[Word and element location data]
────────────────
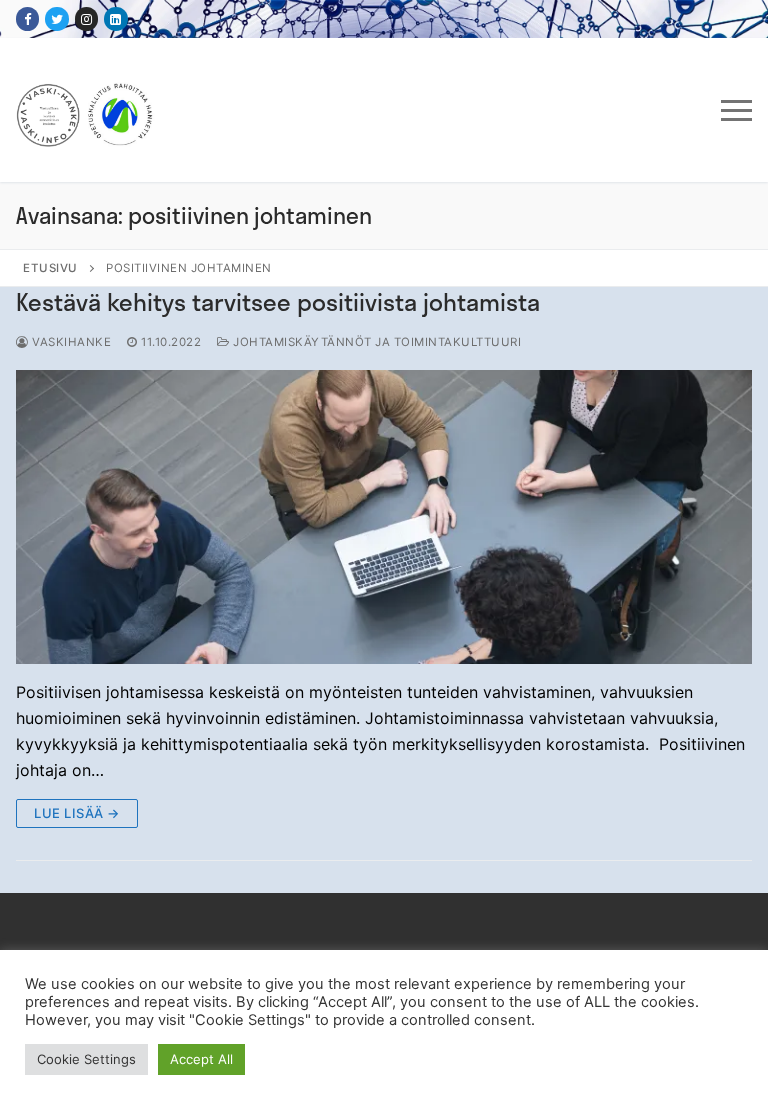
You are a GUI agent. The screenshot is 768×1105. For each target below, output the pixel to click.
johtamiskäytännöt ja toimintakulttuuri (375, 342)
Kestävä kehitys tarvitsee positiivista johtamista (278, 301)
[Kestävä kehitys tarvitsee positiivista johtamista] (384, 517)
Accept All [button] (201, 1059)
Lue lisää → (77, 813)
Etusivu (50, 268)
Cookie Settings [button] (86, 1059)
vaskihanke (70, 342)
────────────────
• _Problem description_
Can you edit the entries above so that every "button" reads "control" while everything else stays unchanged, and leave the pictures out of your answer?

• _Task solution_
You are a GUI agent. The screenshot is 768×1105. For each target below, output the pixel to click.
johtamiskäytännöt ja toimintakulttuuri (375, 342)
Kestävä kehitys tarvitsee positiivista johtamista (278, 301)
[Kestävä kehitys tarvitsee positiivista johtamista] (384, 517)
Accept All [control] (201, 1059)
Lue lisää → (77, 813)
Etusivu (50, 268)
Cookie Settings [control] (86, 1059)
vaskihanke (70, 342)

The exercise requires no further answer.